=== Section Start ===

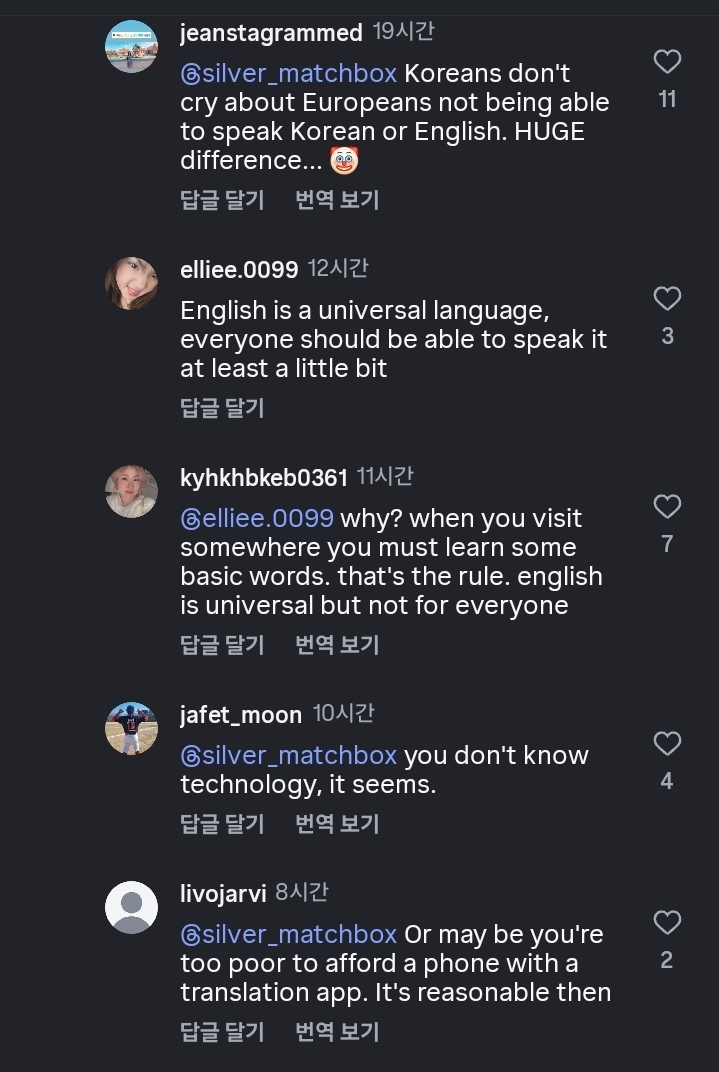Tap the heart on elliee.0099's comment
The height and width of the screenshot is (1072, 719).
pos(667,298)
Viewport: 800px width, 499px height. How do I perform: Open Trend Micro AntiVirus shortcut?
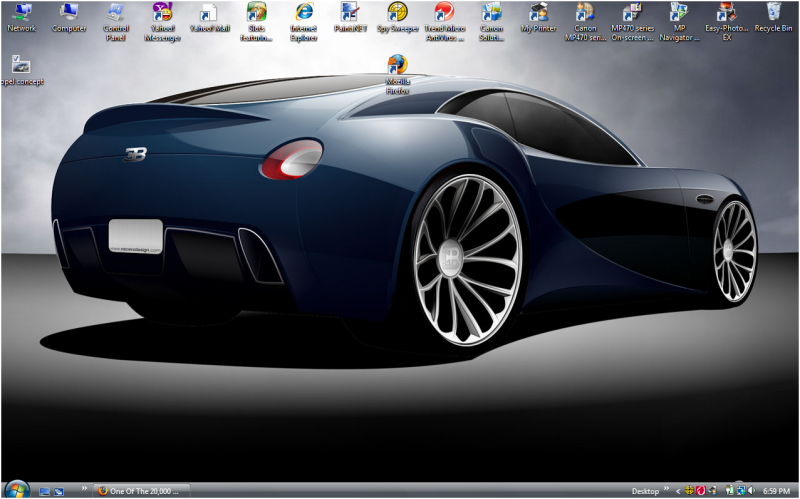444,14
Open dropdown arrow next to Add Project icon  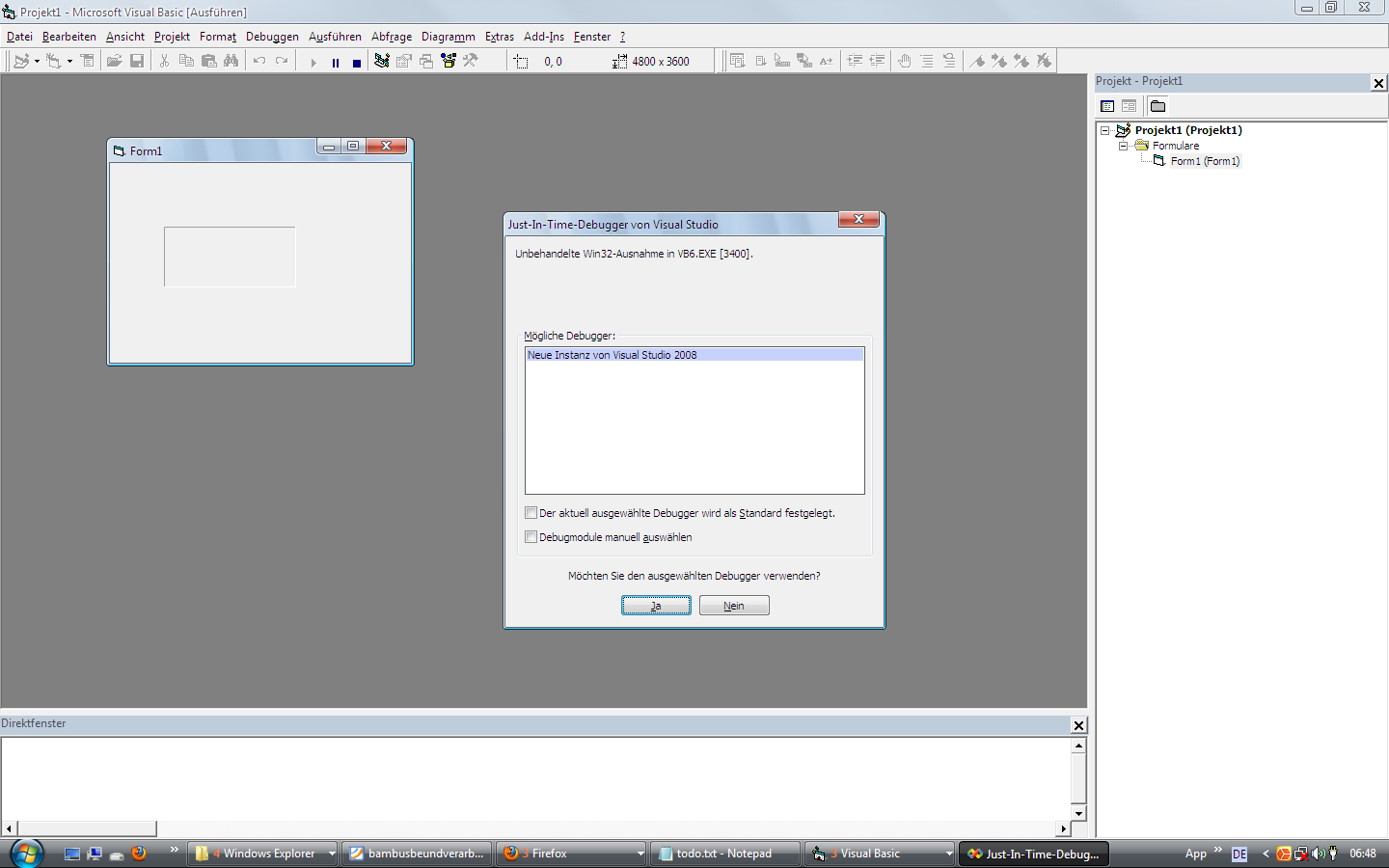coord(37,62)
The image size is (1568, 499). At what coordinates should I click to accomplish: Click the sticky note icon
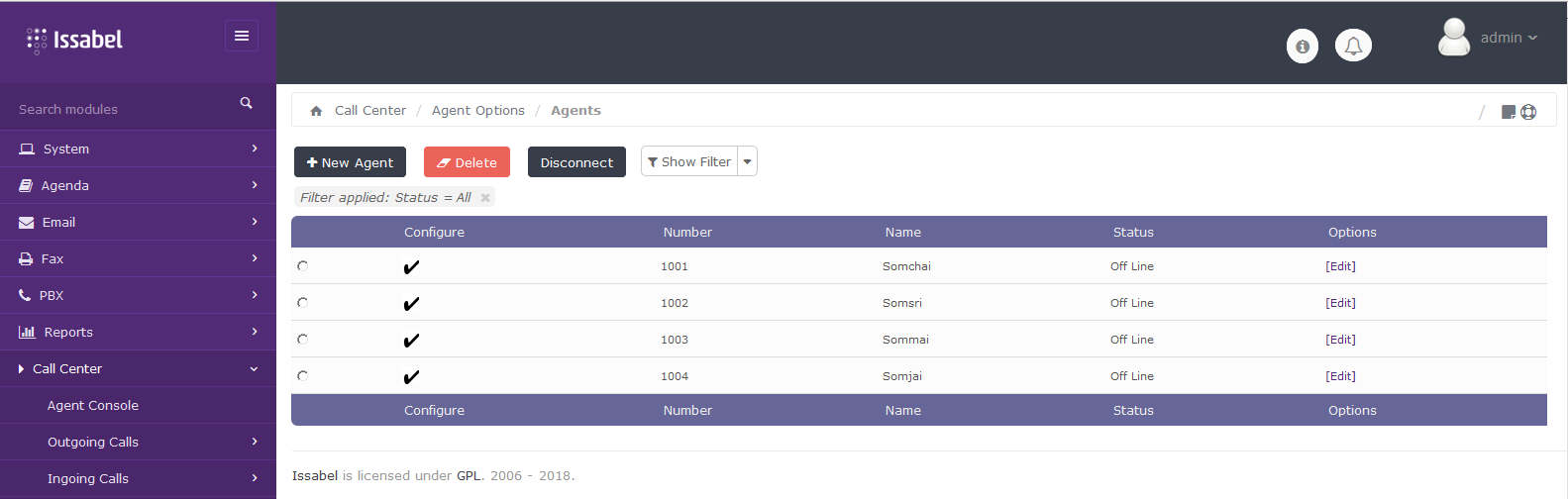(x=1509, y=112)
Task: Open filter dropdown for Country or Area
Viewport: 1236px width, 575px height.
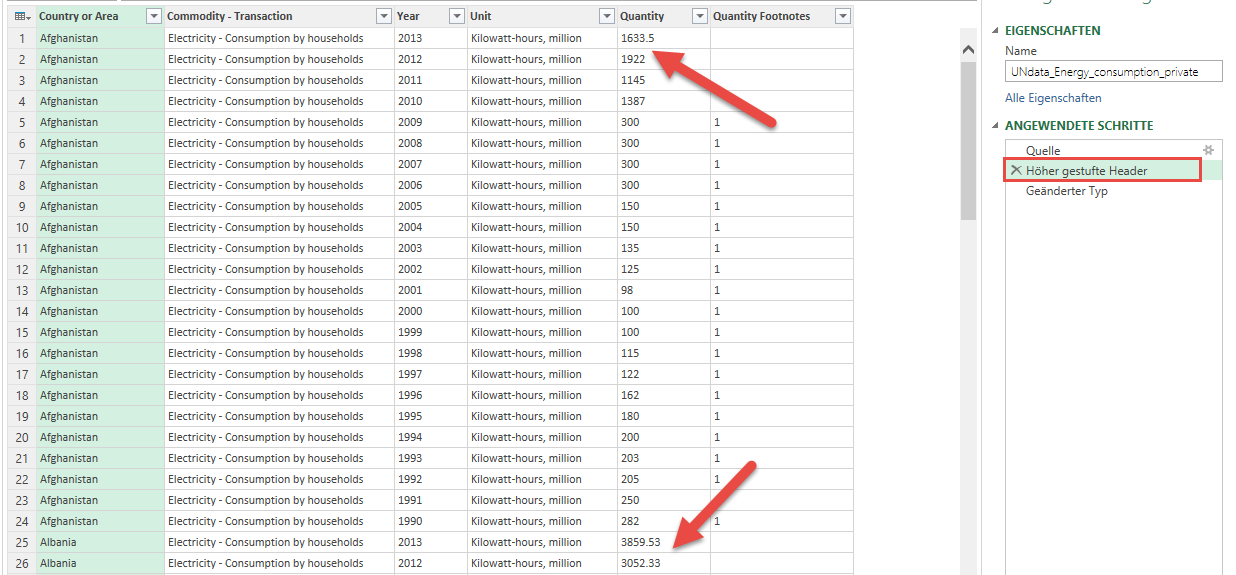Action: [153, 16]
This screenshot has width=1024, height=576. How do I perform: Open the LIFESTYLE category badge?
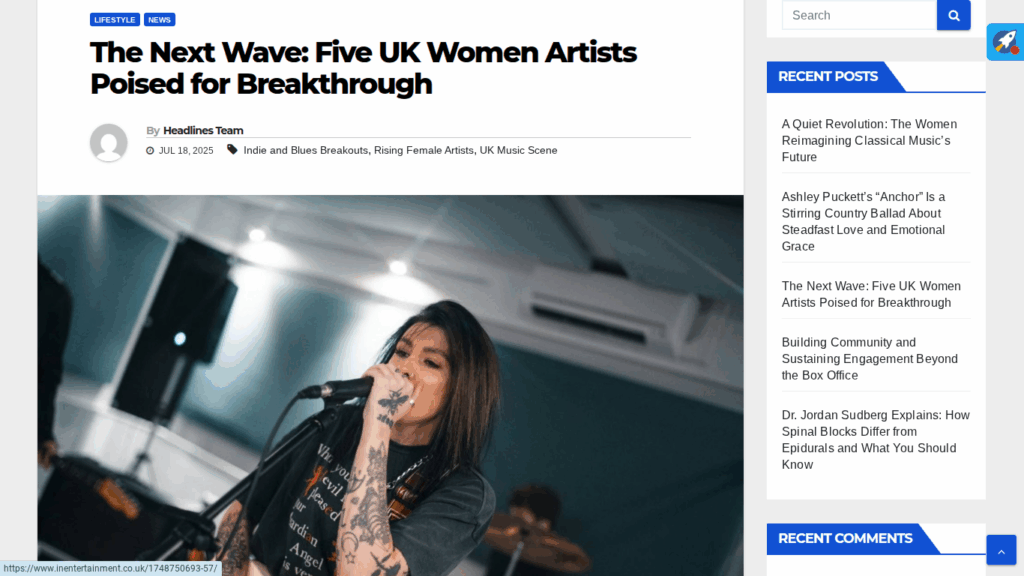114,20
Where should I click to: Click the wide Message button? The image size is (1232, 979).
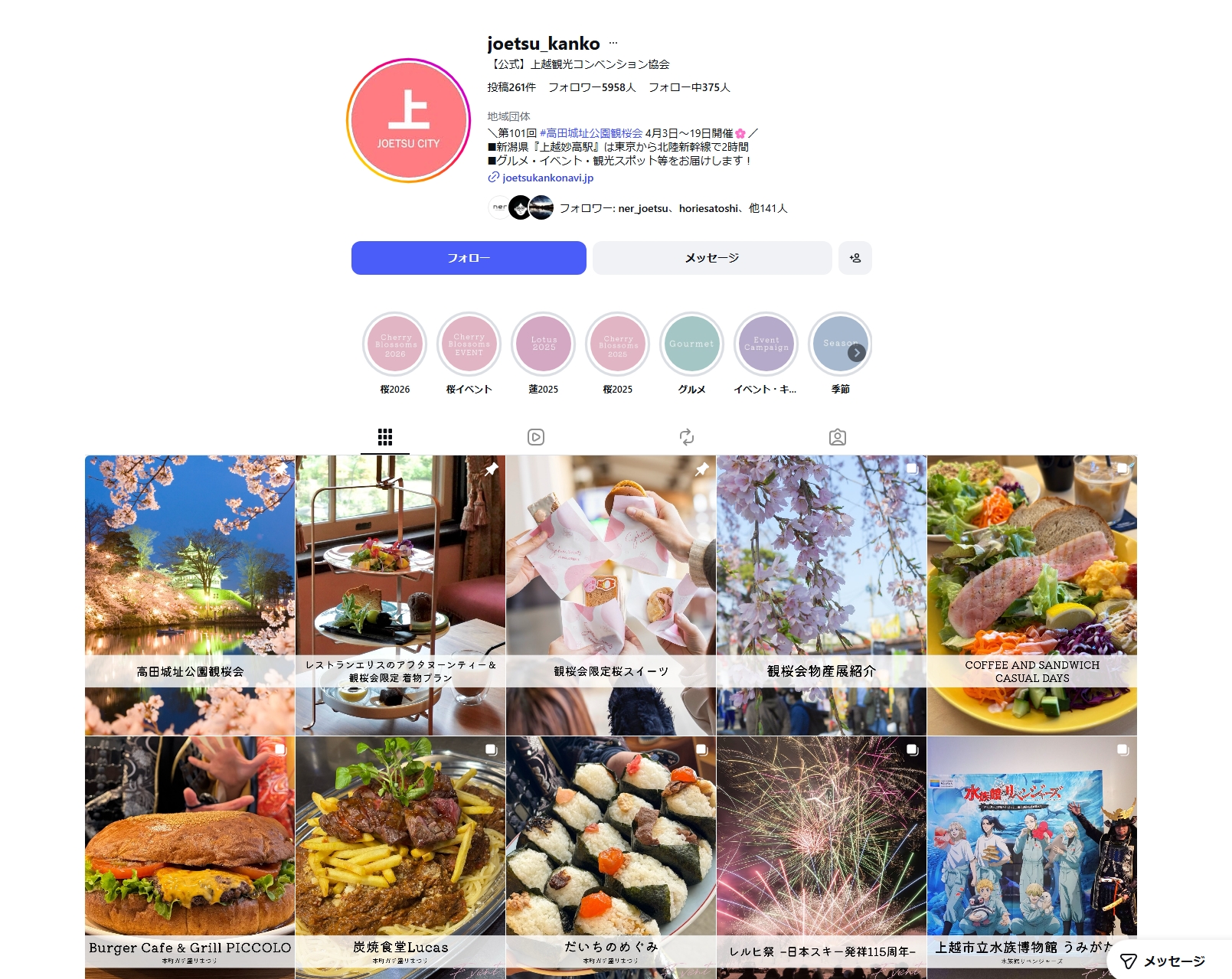pos(712,258)
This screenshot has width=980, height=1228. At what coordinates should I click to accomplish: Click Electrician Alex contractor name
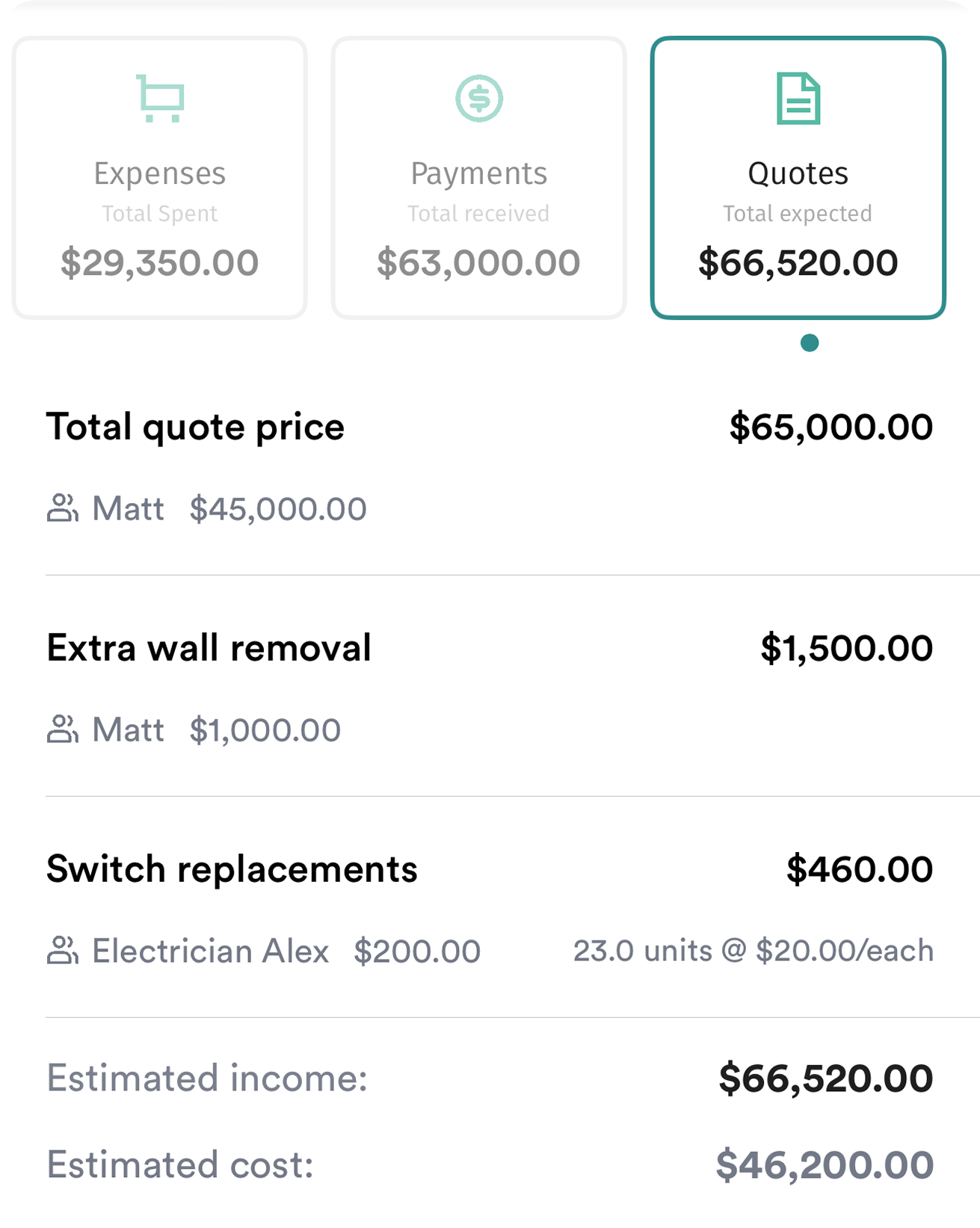(x=210, y=951)
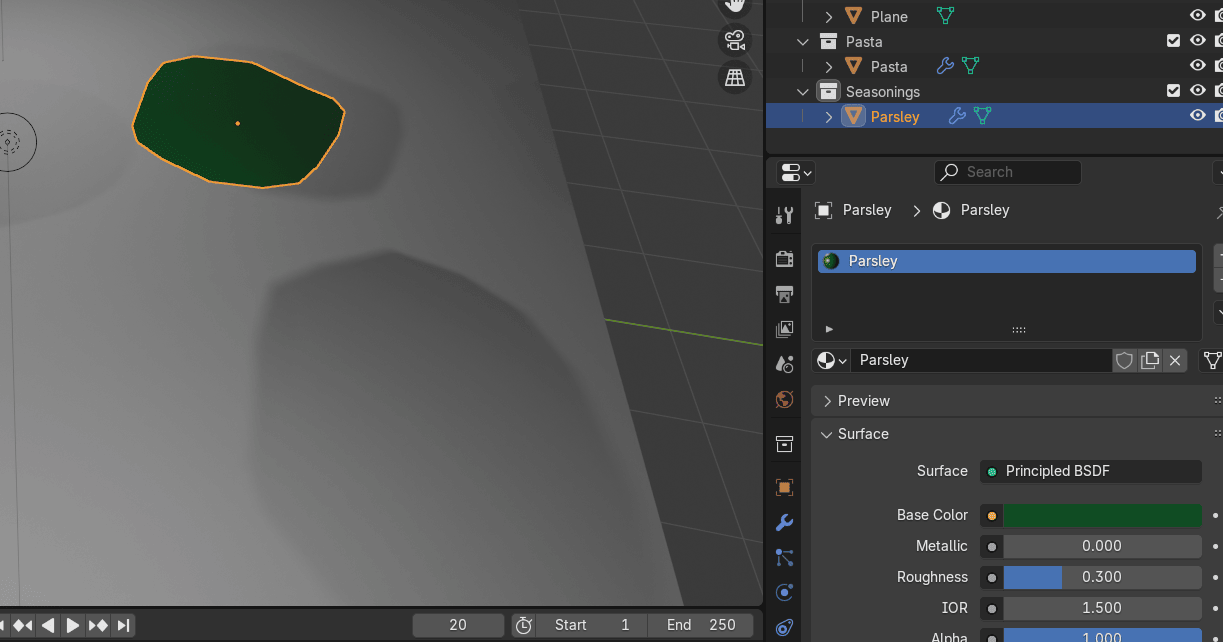The image size is (1223, 642).
Task: Expand the Parsley object in outliner
Action: pyautogui.click(x=829, y=117)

=== Section End ===

> [Prompt]
Write out an exact copy of the lines beginning at the line that contains "Task: Open filter" and ending at the last line of the listing. Exclude pictures.

> [Worked solution]
Task: Open filter dropdown for Country or Area
Viewport: 1236px width, 575px height.
Action: [153, 16]
This screenshot has width=1024, height=576. How do I perform: Open the LIFESTYLE category badge?
114,20
Where should I click to: Click the wide Message button? The image size is (1232, 979).
pos(712,258)
This screenshot has width=980, height=1228. At what coordinates should I click to accomplish: Click Electrician Alex contractor name
(x=210, y=951)
The image size is (1223, 642).
Task: Expand the Parsley object in outliner
Action: pyautogui.click(x=829, y=117)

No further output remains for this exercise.